Directions
Arrange every line of the items below as a Markdown table with the columns Row and Line, numbering the rows and omitting blank lines. Leave the pictures out of the table.

Entries provided
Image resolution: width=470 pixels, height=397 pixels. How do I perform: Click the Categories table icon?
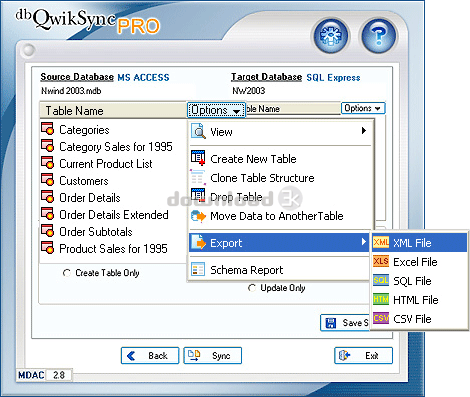point(47,129)
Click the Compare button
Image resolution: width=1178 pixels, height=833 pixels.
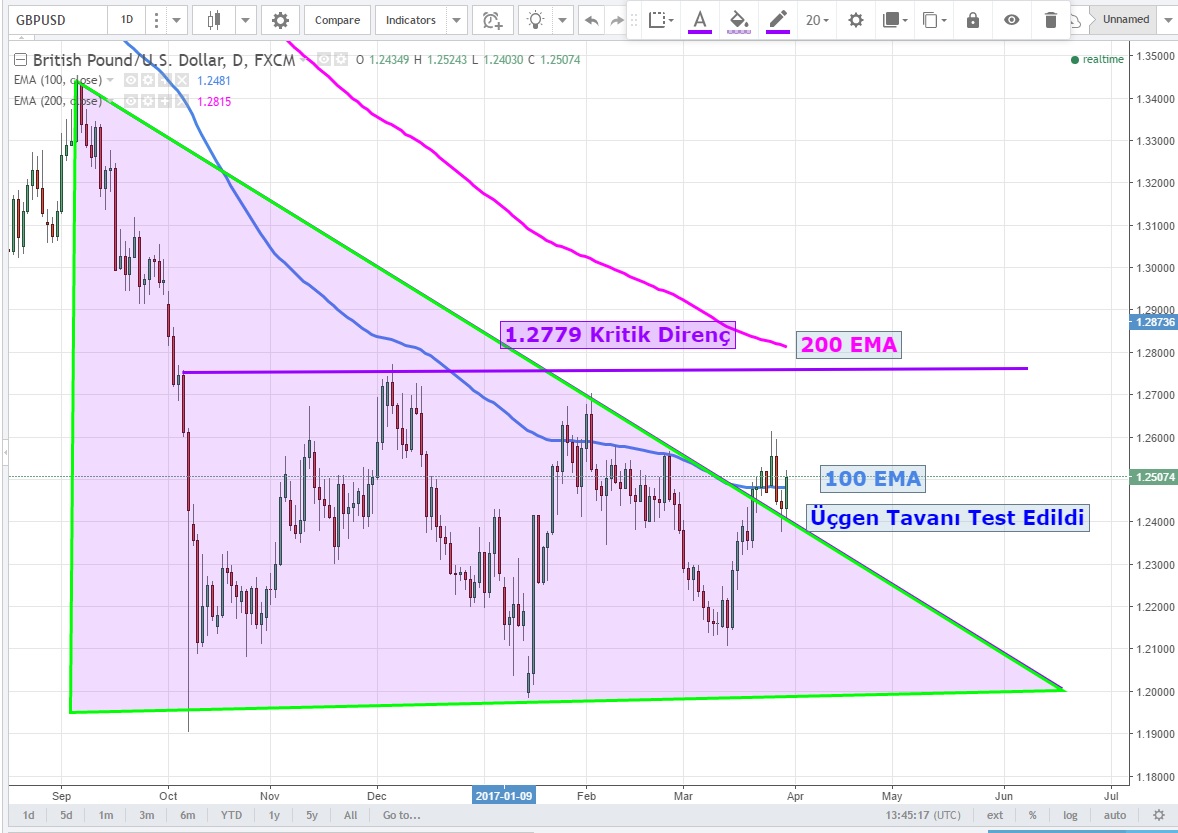(x=337, y=20)
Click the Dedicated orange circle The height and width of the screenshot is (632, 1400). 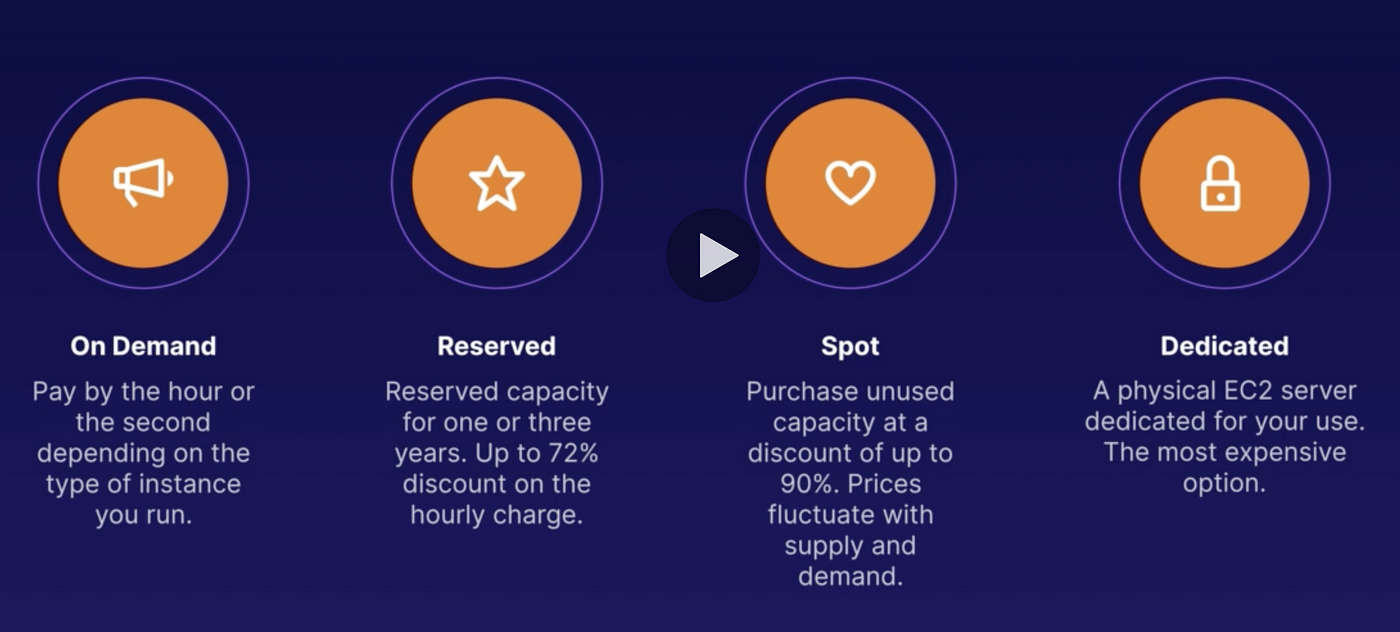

Written solution
| Row | Line |
|---|---|
| 1 | Image resolution: width=470 pixels, height=397 pixels. How do I perform: Click the Categories table icon? |
| 2 | point(47,129) |
| 3 | Click the Compare button |
| 4 | Image resolution: width=1178 pixels, height=833 pixels. |
| 5 | (x=337, y=20) |
| 6 | Click the Dedicated orange circle The height and width of the screenshot is (632, 1400).  |